[Dataset entries]
■ ■ ■

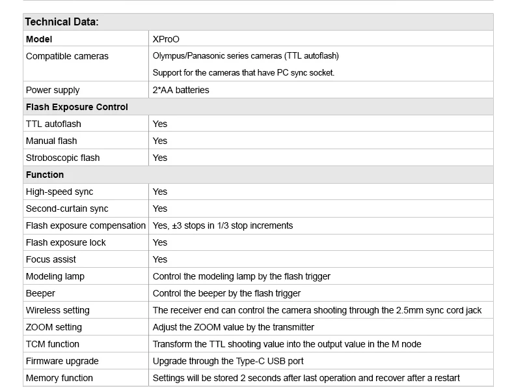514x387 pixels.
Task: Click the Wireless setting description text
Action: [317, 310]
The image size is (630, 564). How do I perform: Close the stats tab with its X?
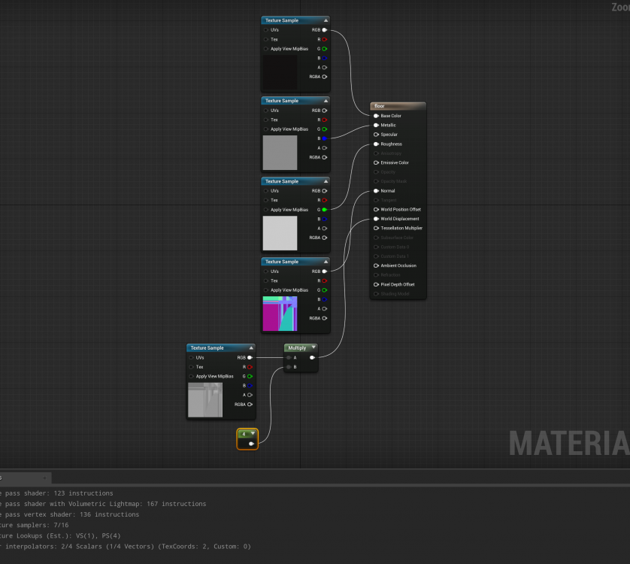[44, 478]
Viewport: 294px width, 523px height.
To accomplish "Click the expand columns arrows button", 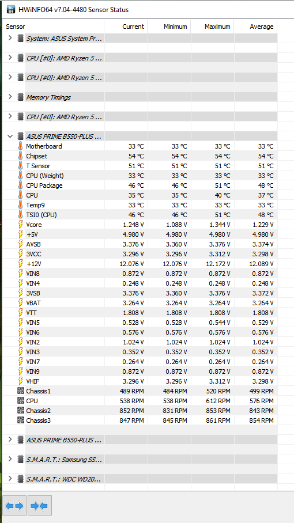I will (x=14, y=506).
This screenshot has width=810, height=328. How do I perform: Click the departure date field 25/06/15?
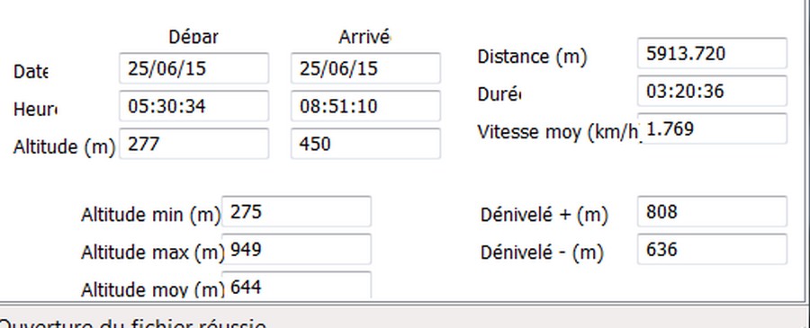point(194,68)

■ ■ ■

▶ PROMPT
What is needed is an exact copy of the lines from the one with "This screenshot has" through the end of the data above, both included, minus any pictures.

▶ WRITTEN ANSWER
This screenshot has width=810, height=328. How do I perform: Click the departure date field 25/06/15?
point(194,68)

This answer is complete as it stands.